New threats against Americans in Kabul
August 30, 2004
KABUL, Afghanistan – American officials warned U.S. citizens Monday to avoid high-profile locations and government facilities in the Afghan capital after Sunday’s car bombing outside the office of an American security firm here. Officials raised the death toll to at least six people, including three Americans.
A spokesman for the Taliban, the armed Islamic militia that ruled most of the country for five years and asserted responsibility for the attack, said Monday it would step up attacks in Kabul and other cities where there are U.S. military forces and civilians.
Afghanistan is scheduled to hold the first presidential elections in its history in six weeks. The current government took over after the Taliban was driven from power by U.S.-backed forces in 2001.
American investigators combed the rubble of the offices of DynCorp Inc., a Reston, Va.-based security firm, in Kabul’s fashionable Shar-i-Nau district Monday, while police blocked off the surrounding street to traffic.
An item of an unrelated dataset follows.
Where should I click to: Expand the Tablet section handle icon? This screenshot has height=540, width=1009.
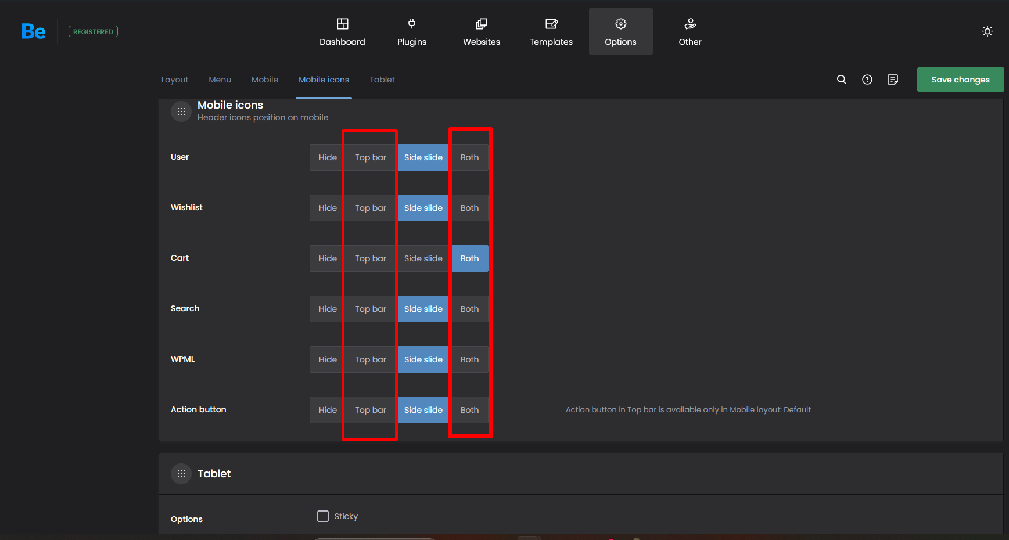pyautogui.click(x=181, y=474)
Concrete barricades were placed across other streets where U.S. security and contract employees live or work.
The bombing was the deadliest terrorist attack in Kabul since Sept. 5, 2002, when a bomb in a taxi exploded in a plaza, killing 30 people and wounding scores. Terrorist attacks have claimed dozens of lives in recent months, and security officials have predicted more violence as the Oct. 9 elections approach.
DynCorp said three of its American employees were killed,.